In the data that follows, find the line with "Where should I"; transcribe it, every later line up to the one with "Click the 否 online payment badge for alipay", and that line as well, exactly and with no others.

Stored data:
::::::::::

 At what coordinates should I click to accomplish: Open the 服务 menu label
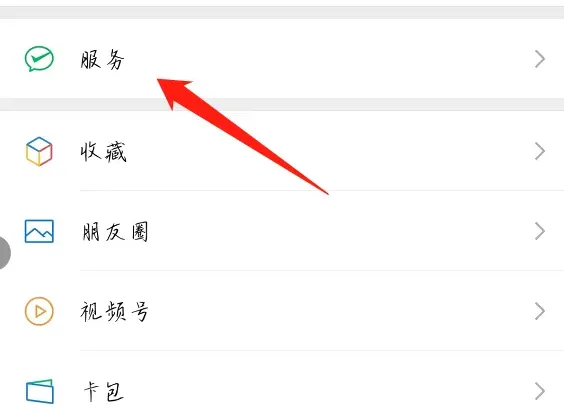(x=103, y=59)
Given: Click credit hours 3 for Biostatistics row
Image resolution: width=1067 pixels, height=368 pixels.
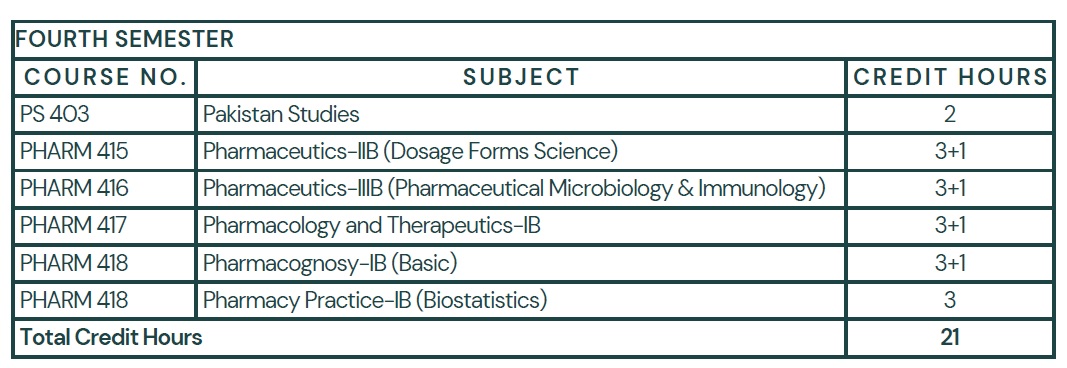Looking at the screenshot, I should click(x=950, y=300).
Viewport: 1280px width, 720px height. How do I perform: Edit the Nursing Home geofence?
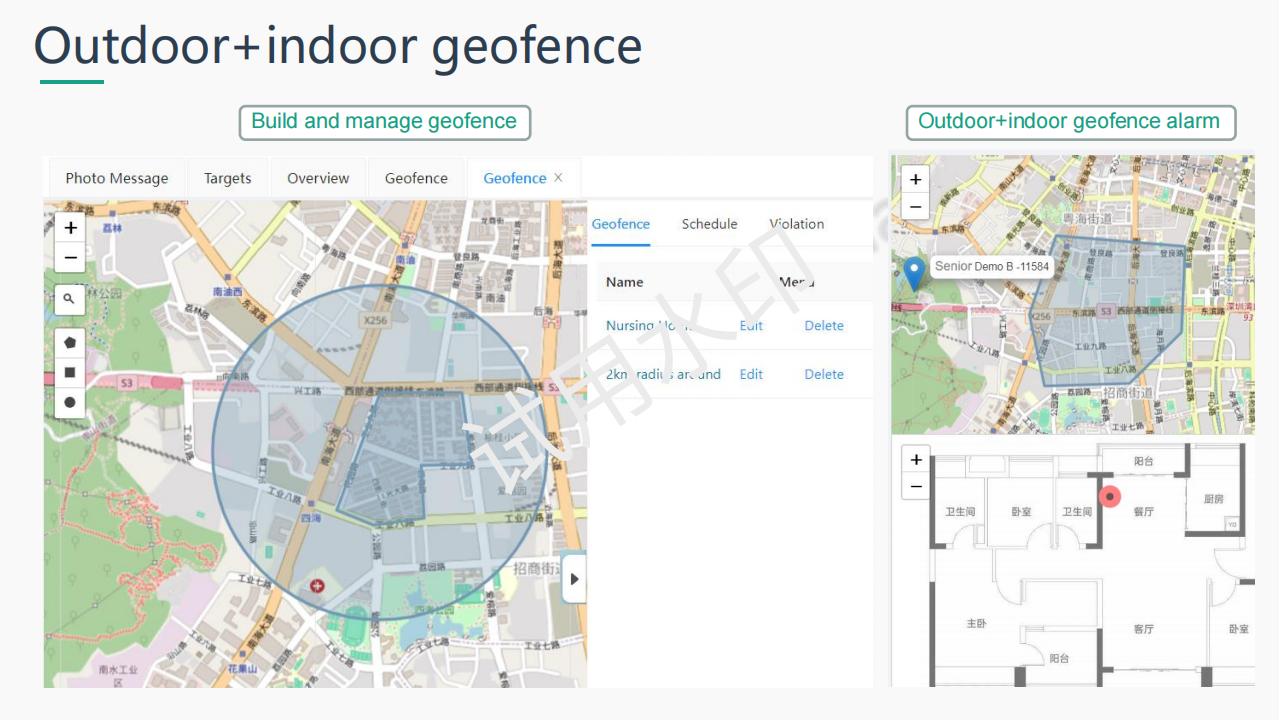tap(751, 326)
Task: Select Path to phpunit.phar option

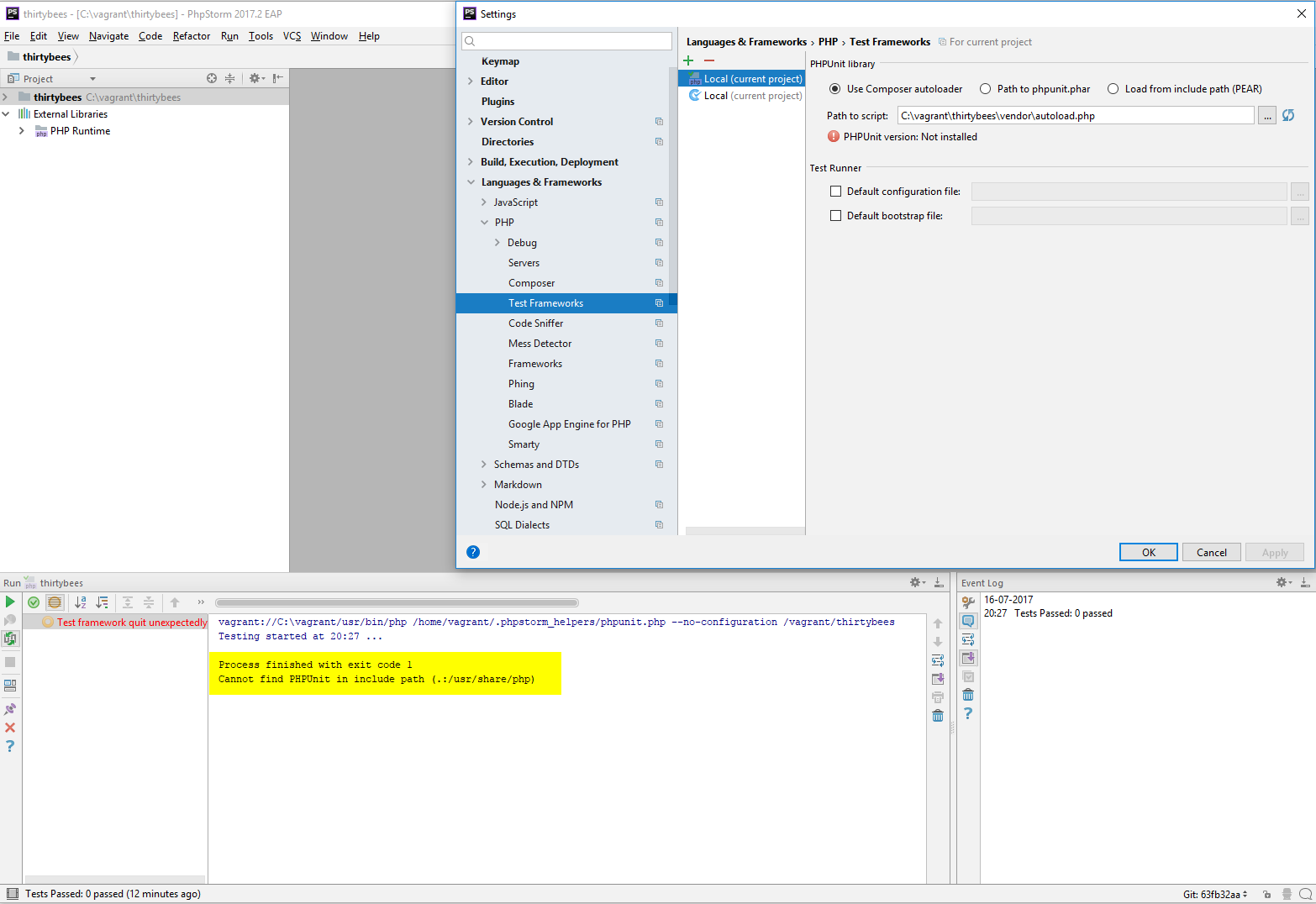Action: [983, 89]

::::::::::

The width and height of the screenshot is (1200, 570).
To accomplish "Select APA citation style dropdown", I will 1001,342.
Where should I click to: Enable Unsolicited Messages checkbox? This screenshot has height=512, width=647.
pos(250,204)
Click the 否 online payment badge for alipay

::::::::::

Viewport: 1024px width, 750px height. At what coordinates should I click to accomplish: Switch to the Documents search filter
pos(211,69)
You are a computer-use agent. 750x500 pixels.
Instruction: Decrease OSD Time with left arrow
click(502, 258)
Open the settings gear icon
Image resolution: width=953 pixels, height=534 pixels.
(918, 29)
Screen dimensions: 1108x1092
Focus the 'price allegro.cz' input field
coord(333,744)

::::::::::

RESULT OF THIS TASK:
Where should I click to: Enable Unsolicited Messages checkbox? This screenshot has height=512, width=647.
pos(250,204)
Click the 否 online payment badge for alipay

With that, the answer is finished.